Document section
NEW YORK (GenomeWeb News) – The National Institutes of Health plans to fund research that will use a range of omics technologies to better understand how nutrition affects human health and disease at the genetic and genomic levels.

NIH said on Friday that it will support projects in which experts in omics technologies collaborate with nutrition researchers to apply nutrigenetics and nutrigenomics approaches to basic, translational, and clinical nutrition studies.

There is growing enthusiasm for the notion that new omics tools and methods will offer new insights into human nutrition research, NIH said.

Nutrigenetics focuses on the impact that genetic variants have on nutrient metabolism, and nutrigenomics on gene expression, function, and regulation in response to nutrient intake. These fledgling fields may involve a wide range of research approaches, including the use of transcriptomics, proteomics, epigenomics, and metabolomics.

These types of approaches can be targeted to specific sets of analytes, or may not be targeted, enabling global analyses. The molecular signatures uncovered through such studies may shed light on important pathophysiological processes and markers involved in diseases, NIH said.

The new studies, which will be supported by the National Institute of Diabetes and Digestive and Kidney Diseases, the National Cancer Institute, and the Office of Dietary Supplements, will seek to use those approaches to better understand how nutrient and dietary constituents affect metabolism, and to derive mechanistic information about the roles nutrients play in health and disease.

These collaborative projects may involve studies of the impact of SNPs on nutrient absorption, transport, and metabolism; the impact of nutrients and dietary components on gene expression; the mechanisms by which nutrients and dietary components affect the composition of the intestinal microbiome; the impact of nutrient excess and deficiency in health and diseases; and a range of related projects.

NIH has not set a funding total or budget cap for these projects, which may last up to five years.

Records provided
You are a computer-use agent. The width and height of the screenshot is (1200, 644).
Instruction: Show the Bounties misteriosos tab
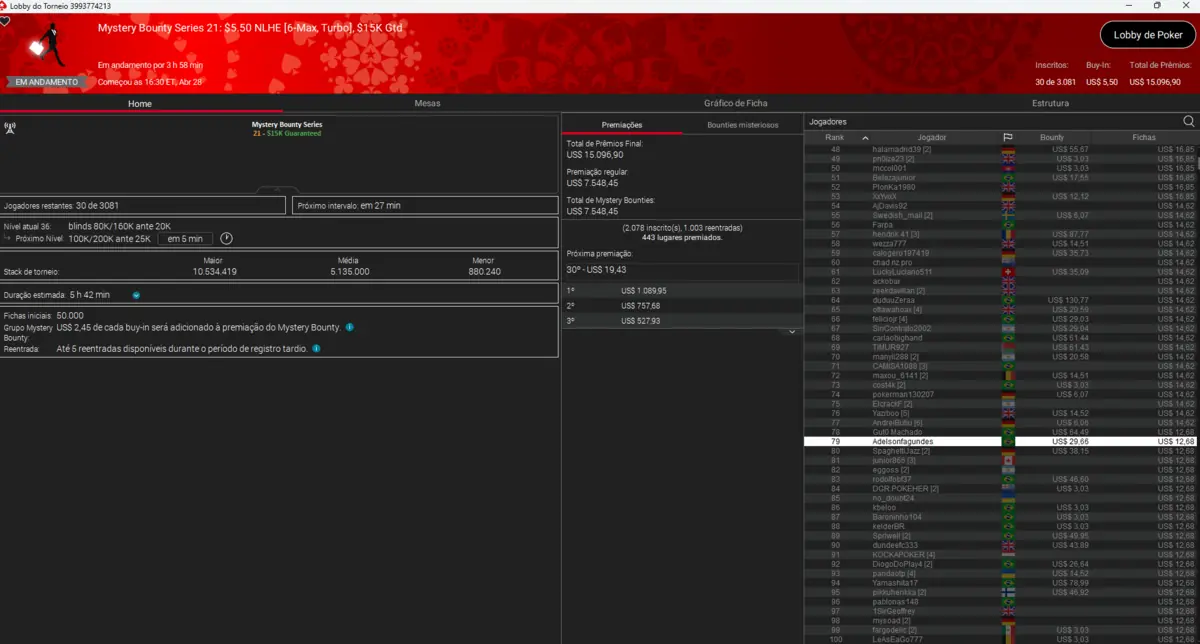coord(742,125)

...

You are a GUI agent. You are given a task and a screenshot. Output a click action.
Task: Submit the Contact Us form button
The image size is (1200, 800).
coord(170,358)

==

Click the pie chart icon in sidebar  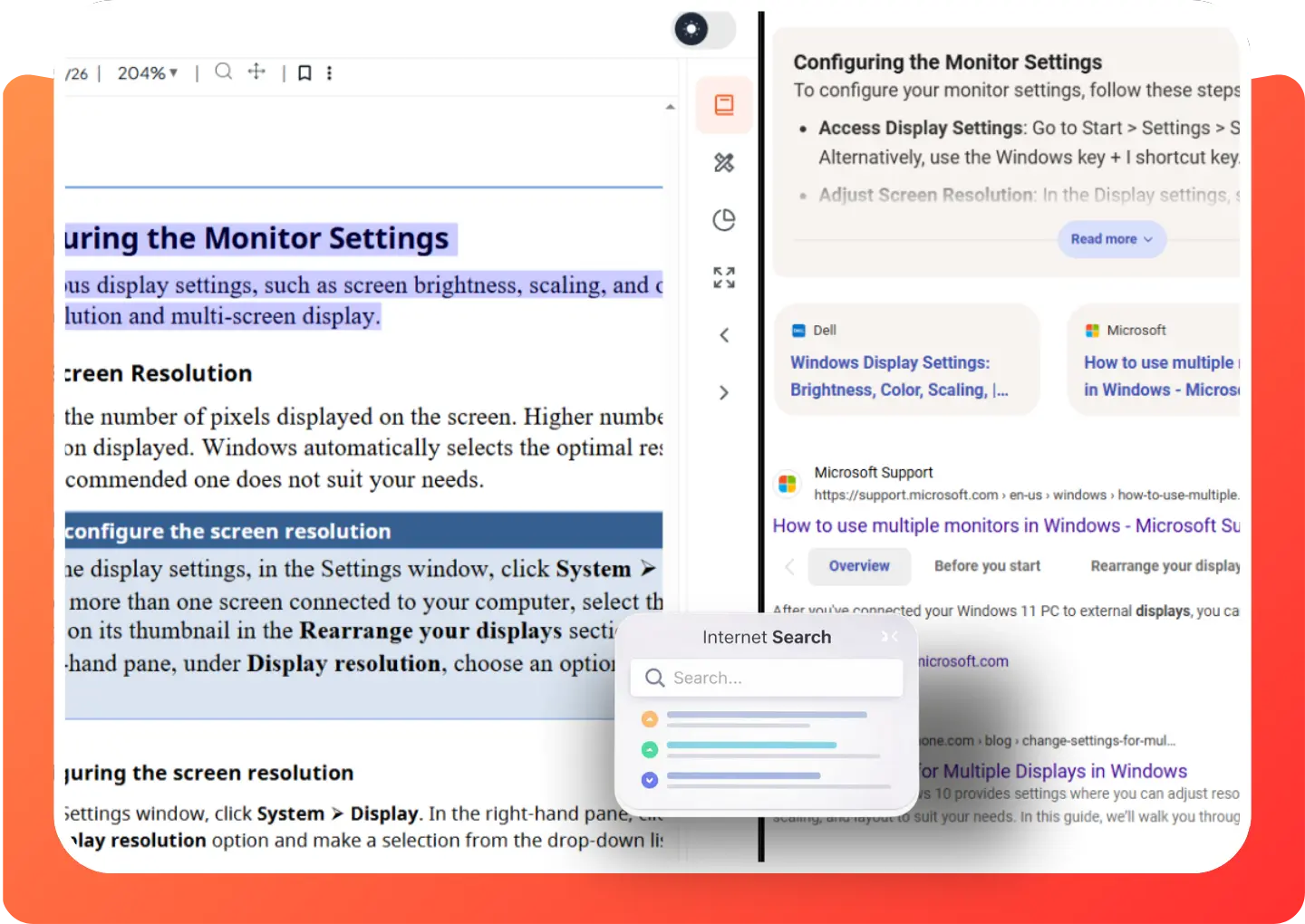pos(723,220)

Task list
**A)** Render this sentence from the article on NIH nutrigenomics funding in Spanish: "There is growing enthusiasm for the notion that new omics tools and methods will offer new insights into human nutrition research, NIH said."
**B)** According to the article on NIH nutrigenomics funding, what is the longest the funded projects may last?
**C)** Output the passage of the article on NIH nutrigenomics funding between "The new studies, which" and "of related projects.", inclusive.
The items have nothing to do with the article on NIH nutrigenomics funding.

Answers
**A)** Existe un creciente entusiasmo por la idea de que las nuevas herramientas y métodos ómicos ofrecerán nuevas perspectivas en la investigación sobre nutrición humana, afirmaron los NIH.

**B)** Up to five years.

**C)**
The new studies, which will be supported by the National Institute of Diabetes and Digestive and Kidney Diseases, the National Cancer Institute, and the Office of Dietary Supplements, will seek to use those approaches to better understand how nutrient and dietary constituents affect metabolism, and to derive mechanistic information about the roles nutrients play in health and disease.

These collaborative projects may involve studies of the impact of SNPs on nutrient absorption, transport, and metabolism; the impact of nutrients and dietary components on gene expression; the mechanisms by which nutrients and dietary components affect the composition of the intestinal microbiome; the impact of nutrient excess and deficiency in health and diseases; and a range of related projects.